### Objective
Reproduce word for word the part of the marriage forum thread between "I want to move on but he" and "Physically and emotionally.", inclusive.

### Selection

##########

# married but not married.



## solo88 (Jul 13, 2009)

I have been with my husband for 23 years and married 17.
No sex for 11 years now.
No conversation whatsoever.
Feeling very lonely.
Total mess.
2 kids.
I want to move on but I am paralized.Virtually no friends and no family around.
Could somebody talk to me ?


----------



## Sandy55 (Jun 3, 2009)

Sure! I DO like your style of "reporting" your situation.

Why no sex for 11 years?
Why no communication?
What has you paralyzed?

No need to be lonely here, lots of people with marital issues who have insights...lots of experience.


----------



## solo88 (Jul 13, 2009)

Thank you Sandy for your reply. As usual I have spent the whole week-end not talking to anybody. It is killing me.
My husband is just "weird". He does not want to be happy. All he cares about is money and kids. Nothing else.
Sex stopped after the birth of the second child. I had always always stated that I never wanted more than one. I got pregnant very very quickly again and had the second child less than a year.
He never listened.
We used to argue a lot. Not anymore now. Typical of "not in front of the children".
So we just totally ignore each other. We have seperate bedrooms too.
I want to move on but he has taken all the confidence in myself. I have anxiety disorder now after all the criticism, put downs.
I used to be so much in love with him but I think he just married me for "convenience". He has lots of psychological issues and refuses to address.
I have had enough. I left him before we got married. He begged me to come back and he would change. NoT ! We went into counselling etc. Nothing worked.
Now am married and in jail. Physically and emotionally.

##########

### Listed records
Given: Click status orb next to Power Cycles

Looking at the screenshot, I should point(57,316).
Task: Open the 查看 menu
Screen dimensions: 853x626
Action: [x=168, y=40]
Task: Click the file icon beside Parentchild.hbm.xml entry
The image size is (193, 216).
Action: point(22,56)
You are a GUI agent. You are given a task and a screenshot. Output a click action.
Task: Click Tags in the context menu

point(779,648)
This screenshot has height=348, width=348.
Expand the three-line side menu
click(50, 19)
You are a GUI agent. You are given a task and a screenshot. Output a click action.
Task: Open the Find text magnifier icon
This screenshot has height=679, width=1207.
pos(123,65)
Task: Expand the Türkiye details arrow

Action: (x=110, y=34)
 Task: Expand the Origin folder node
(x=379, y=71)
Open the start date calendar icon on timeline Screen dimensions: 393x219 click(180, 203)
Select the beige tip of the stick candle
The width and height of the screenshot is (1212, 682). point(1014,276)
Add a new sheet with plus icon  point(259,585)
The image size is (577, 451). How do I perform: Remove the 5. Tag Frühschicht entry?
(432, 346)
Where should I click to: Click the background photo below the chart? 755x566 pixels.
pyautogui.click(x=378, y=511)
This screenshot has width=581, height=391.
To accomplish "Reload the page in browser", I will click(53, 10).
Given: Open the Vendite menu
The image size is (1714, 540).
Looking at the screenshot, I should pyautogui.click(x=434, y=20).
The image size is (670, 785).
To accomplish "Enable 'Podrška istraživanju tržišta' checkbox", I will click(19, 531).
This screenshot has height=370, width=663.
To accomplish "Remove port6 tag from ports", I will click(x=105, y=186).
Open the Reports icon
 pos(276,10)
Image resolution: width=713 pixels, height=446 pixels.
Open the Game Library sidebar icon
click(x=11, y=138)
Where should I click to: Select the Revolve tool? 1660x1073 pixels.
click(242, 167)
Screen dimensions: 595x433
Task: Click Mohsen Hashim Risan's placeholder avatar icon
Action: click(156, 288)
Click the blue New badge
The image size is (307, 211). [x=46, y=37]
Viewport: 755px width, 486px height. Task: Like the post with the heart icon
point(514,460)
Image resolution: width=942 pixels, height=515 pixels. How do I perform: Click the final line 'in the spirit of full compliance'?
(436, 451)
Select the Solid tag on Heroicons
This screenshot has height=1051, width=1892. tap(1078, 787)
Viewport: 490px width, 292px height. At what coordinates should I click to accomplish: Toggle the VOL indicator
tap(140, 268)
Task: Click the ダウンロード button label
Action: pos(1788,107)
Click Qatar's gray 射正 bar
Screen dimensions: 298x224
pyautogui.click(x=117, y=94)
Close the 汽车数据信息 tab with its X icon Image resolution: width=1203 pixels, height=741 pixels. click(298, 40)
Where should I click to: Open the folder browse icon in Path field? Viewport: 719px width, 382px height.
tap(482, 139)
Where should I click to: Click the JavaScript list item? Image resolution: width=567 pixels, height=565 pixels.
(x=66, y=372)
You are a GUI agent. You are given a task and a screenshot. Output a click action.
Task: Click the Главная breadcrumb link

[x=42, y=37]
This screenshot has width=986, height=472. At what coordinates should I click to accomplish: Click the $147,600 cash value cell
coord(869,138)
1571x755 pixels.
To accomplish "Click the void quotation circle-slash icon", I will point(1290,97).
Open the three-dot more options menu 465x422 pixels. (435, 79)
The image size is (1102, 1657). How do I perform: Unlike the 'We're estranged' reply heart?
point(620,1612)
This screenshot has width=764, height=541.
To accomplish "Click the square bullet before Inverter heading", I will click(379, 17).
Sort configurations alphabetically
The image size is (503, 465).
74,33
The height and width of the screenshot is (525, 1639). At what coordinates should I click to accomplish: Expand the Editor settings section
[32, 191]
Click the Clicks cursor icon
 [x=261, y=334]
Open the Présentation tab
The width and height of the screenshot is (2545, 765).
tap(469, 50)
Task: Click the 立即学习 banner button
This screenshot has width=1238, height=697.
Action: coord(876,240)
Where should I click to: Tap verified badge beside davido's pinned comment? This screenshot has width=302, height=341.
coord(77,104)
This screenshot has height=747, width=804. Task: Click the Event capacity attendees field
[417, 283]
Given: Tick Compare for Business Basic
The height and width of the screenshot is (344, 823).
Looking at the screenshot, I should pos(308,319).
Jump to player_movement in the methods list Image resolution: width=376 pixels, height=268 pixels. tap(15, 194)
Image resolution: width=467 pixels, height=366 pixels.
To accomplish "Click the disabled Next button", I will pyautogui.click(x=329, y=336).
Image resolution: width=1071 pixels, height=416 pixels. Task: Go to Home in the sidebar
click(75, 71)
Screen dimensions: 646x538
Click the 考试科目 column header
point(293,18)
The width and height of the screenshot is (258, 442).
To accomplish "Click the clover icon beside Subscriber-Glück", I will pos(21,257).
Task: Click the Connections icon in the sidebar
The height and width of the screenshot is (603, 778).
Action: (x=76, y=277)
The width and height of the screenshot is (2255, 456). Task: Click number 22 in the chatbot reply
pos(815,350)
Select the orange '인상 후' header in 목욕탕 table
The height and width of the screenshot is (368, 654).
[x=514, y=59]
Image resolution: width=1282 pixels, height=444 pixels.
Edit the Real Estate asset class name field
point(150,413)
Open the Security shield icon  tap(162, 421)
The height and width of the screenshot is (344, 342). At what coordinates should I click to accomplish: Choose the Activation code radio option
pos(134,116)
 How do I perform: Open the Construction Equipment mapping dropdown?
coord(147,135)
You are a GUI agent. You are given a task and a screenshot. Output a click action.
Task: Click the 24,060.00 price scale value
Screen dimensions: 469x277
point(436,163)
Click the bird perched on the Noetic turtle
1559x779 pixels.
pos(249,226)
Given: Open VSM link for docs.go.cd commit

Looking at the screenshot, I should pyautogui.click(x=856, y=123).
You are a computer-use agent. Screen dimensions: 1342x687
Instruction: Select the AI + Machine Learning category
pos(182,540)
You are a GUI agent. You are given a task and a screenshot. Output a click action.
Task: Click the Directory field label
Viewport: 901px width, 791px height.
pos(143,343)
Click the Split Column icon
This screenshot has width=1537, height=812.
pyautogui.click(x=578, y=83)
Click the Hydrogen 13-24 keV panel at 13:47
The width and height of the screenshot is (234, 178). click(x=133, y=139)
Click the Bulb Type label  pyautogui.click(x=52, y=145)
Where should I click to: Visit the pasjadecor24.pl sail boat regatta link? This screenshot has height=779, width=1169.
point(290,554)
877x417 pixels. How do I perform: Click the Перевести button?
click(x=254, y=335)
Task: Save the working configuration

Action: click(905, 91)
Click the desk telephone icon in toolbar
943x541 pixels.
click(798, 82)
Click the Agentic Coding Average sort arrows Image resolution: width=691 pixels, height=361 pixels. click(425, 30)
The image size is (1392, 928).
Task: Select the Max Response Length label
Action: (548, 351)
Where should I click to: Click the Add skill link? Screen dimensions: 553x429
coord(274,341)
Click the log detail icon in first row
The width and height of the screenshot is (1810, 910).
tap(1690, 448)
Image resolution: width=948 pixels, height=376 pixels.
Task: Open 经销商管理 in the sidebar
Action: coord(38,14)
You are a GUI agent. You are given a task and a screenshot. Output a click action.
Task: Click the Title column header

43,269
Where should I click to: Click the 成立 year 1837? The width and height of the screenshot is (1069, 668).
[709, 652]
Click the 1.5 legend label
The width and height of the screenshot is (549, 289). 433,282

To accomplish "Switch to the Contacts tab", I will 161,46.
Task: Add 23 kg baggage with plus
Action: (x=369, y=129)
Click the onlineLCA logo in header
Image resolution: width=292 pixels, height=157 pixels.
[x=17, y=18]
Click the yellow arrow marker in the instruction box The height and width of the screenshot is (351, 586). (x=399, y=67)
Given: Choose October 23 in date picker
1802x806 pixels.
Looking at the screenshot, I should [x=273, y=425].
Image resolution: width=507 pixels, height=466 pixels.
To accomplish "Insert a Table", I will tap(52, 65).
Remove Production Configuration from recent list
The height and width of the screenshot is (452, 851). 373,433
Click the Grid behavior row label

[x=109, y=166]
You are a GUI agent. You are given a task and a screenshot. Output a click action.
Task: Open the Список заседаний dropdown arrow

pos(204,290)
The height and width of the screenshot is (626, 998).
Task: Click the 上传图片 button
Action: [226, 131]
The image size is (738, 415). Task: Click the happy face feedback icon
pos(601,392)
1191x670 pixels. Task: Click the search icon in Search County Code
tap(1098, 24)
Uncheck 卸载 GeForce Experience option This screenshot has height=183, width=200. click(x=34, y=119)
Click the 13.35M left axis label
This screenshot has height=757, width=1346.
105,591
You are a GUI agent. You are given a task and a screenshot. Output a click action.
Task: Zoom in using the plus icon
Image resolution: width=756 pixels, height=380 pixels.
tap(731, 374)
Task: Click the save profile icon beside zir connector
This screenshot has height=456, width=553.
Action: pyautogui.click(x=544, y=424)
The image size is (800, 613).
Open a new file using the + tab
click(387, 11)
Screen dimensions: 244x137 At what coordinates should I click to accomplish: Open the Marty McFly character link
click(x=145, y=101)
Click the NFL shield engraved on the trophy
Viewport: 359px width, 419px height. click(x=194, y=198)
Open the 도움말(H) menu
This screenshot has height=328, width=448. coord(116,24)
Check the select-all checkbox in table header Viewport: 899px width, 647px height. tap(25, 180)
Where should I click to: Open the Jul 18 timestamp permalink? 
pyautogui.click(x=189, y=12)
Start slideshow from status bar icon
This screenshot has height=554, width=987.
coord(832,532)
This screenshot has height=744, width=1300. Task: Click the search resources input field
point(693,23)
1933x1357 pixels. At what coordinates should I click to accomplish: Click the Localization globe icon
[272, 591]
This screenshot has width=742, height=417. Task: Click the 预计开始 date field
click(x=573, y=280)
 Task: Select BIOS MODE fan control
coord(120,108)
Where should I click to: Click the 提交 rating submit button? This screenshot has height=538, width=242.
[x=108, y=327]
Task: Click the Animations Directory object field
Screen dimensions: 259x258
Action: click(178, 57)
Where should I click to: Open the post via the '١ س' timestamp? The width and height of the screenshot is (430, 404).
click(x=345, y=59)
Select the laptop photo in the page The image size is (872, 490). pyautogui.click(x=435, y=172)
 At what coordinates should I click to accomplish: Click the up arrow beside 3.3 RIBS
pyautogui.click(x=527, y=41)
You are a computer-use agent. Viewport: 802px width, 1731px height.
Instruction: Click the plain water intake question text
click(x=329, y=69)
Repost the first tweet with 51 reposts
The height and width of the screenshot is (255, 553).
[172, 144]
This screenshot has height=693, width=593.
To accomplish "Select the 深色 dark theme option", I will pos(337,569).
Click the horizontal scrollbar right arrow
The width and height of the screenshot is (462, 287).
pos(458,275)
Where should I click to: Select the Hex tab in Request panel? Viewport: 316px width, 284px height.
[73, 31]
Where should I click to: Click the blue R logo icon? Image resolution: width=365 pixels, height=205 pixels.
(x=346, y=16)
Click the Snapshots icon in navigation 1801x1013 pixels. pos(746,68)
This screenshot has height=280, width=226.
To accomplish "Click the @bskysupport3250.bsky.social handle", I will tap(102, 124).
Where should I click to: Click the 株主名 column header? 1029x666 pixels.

##########

### Answer to the problem
I want to move on but he has taken all the confidence in myself. I have anxiety disorder now after all the criticism, put downs.
I used to be so much in love with him but I think he just married me for "convenience". He has lots of psychological issues and refuses to address.
I have had enough. I left him before we got married. He begged me to come back and he would change. NoT ! We went into counselling etc. Nothing worked.
Now am married and in jail. Physically and emotionally.